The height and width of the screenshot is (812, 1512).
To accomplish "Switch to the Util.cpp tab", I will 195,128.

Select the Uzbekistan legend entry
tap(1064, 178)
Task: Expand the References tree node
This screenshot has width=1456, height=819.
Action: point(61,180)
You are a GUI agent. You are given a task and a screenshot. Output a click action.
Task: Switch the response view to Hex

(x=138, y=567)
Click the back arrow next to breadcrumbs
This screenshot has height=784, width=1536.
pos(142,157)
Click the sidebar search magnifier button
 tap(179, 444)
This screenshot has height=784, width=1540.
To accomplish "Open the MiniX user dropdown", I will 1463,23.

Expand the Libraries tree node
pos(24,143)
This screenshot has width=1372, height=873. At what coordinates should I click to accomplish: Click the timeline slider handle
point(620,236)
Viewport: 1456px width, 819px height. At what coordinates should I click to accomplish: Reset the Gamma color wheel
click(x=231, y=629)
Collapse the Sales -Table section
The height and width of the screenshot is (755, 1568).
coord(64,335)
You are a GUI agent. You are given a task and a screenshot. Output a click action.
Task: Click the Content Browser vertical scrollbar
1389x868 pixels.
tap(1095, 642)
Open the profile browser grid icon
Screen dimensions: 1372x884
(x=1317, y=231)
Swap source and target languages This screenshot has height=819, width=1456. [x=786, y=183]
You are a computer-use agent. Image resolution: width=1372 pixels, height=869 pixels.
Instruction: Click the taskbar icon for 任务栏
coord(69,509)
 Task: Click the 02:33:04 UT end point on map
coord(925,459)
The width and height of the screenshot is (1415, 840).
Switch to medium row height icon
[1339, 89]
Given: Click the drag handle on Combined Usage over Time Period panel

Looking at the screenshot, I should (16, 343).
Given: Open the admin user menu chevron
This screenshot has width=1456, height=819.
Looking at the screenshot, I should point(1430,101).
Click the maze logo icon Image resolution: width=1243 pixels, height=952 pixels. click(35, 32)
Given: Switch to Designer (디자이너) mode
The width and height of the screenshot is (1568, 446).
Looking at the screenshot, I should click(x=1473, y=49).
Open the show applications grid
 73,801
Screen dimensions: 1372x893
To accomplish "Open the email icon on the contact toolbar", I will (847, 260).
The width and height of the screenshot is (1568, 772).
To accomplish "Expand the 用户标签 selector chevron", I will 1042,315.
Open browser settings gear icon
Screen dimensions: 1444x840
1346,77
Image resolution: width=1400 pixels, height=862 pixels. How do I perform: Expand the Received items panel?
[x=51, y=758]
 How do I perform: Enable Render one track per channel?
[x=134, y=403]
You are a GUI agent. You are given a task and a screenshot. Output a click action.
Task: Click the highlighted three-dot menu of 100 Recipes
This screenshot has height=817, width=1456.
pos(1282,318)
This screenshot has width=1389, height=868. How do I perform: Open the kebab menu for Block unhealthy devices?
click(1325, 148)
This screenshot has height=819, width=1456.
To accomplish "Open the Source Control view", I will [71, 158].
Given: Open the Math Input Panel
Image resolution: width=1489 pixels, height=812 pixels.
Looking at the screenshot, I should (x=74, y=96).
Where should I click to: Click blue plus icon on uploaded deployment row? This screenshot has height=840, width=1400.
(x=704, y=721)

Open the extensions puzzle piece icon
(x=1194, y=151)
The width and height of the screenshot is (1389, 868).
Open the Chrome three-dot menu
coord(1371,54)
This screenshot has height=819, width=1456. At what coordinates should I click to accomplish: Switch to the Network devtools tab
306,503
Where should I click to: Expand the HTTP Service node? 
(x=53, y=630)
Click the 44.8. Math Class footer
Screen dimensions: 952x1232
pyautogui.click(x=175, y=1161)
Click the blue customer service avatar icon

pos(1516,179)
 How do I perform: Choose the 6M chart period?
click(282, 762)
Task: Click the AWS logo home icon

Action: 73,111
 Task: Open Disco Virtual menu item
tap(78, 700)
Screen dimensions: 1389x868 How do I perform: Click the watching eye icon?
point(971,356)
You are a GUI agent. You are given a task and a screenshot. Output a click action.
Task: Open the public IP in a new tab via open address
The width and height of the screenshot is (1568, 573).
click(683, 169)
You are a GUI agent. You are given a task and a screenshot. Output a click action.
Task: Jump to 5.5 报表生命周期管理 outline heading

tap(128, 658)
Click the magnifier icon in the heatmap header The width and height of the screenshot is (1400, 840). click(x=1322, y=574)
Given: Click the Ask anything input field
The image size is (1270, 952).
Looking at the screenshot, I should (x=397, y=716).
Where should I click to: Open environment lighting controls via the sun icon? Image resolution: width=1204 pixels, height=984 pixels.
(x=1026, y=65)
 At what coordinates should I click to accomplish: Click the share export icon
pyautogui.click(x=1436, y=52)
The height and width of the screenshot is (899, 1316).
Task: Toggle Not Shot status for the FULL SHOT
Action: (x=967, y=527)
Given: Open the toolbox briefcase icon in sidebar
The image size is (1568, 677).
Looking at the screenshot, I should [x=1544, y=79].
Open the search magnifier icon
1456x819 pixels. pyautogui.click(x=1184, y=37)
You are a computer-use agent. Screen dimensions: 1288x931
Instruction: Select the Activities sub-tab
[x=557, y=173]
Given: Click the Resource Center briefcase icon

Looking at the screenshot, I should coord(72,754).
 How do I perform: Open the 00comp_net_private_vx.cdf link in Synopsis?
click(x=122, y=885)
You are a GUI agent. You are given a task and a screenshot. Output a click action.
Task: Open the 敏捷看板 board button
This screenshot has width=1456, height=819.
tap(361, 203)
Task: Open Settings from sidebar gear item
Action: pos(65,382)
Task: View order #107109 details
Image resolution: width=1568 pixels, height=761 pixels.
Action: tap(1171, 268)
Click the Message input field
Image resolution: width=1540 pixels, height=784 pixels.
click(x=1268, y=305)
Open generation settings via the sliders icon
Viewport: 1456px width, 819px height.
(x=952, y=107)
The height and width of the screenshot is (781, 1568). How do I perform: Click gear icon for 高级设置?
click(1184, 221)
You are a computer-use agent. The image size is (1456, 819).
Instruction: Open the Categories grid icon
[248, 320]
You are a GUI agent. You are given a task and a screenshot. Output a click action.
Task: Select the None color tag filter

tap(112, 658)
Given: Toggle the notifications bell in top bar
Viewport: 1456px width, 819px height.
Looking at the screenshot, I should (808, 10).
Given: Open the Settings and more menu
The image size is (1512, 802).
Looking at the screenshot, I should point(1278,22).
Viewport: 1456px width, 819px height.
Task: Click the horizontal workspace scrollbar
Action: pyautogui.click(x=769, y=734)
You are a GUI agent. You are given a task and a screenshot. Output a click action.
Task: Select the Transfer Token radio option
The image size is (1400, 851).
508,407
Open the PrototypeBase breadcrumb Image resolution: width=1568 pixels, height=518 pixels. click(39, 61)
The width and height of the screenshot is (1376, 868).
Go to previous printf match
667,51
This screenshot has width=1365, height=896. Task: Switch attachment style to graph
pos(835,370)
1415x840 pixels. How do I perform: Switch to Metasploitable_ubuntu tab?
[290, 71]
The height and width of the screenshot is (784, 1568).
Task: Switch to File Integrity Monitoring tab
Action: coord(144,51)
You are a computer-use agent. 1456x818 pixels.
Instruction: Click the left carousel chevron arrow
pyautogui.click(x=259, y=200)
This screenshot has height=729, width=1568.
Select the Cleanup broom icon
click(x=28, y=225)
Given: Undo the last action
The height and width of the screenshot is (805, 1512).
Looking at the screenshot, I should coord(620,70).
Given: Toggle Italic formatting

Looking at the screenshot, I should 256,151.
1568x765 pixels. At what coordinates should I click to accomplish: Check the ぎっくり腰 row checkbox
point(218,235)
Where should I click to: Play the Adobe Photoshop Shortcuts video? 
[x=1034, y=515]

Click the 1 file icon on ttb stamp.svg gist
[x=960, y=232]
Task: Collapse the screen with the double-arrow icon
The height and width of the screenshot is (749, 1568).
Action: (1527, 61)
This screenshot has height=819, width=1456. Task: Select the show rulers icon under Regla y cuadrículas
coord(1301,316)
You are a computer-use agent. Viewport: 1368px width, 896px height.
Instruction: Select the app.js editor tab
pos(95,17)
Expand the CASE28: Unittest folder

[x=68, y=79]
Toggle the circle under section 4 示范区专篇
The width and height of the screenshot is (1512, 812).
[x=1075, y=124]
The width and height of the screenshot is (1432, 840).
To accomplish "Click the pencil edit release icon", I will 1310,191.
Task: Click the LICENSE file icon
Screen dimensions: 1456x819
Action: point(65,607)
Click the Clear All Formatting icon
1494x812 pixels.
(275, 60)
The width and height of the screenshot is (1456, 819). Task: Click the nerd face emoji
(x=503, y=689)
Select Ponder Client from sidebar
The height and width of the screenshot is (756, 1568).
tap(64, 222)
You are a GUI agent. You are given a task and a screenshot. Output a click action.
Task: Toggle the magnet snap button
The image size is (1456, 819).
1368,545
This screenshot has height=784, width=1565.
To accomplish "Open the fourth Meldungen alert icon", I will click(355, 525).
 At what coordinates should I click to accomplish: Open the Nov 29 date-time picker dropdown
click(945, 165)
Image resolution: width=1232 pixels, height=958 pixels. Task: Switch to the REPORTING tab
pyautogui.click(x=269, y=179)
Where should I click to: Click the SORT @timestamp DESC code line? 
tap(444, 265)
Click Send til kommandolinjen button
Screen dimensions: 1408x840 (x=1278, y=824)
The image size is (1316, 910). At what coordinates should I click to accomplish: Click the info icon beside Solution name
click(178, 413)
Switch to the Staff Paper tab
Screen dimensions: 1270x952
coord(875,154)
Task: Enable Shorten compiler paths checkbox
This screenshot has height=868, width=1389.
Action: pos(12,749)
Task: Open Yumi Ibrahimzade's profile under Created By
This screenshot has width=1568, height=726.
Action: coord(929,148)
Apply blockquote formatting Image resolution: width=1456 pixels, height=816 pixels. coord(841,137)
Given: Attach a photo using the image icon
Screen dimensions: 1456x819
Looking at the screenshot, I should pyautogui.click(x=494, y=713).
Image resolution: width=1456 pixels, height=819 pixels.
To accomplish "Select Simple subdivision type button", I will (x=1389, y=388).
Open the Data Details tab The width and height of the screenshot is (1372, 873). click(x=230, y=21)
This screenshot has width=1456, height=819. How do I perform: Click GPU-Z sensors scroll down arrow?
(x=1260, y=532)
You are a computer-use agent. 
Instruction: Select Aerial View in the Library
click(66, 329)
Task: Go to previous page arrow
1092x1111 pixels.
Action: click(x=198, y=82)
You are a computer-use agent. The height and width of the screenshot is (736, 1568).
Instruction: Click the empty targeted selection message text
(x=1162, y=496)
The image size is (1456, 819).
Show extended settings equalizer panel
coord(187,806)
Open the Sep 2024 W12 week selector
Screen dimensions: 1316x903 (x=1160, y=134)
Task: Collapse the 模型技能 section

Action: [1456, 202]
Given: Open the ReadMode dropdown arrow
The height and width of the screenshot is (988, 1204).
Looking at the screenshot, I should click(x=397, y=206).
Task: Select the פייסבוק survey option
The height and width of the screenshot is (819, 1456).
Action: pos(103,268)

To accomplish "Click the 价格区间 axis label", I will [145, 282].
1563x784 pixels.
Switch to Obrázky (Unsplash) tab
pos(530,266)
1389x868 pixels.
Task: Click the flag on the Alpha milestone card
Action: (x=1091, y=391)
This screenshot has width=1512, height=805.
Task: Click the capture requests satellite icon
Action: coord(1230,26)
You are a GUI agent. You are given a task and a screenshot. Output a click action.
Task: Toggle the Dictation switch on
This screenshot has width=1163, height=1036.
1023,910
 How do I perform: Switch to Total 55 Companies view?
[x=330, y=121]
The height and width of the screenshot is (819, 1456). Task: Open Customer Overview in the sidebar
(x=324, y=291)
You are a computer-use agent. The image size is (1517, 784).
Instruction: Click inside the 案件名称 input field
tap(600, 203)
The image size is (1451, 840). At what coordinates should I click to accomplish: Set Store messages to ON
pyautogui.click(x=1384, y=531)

▬▬▬

About this task ▸ Copy out only the lines of the records above from the one with "You are a computer-use agent. Image" through the one with "Given: Open the admin user menu chevron", exactly as they stand, both included.

Response to the exercise ▸
You are a computer-use agent. Image resolution: width=1372 pixels, height=869 pixels.
Instruction: Click the taskbar icon for 任务栏
coord(69,509)
 Task: Click the 02:33:04 UT end point on map
coord(925,459)
The width and height of the screenshot is (1415, 840).
Switch to medium row height icon
[1339, 89]
Given: Click the drag handle on Combined Usage over Time Period panel

Looking at the screenshot, I should (16, 343).
Given: Open the admin user menu chevron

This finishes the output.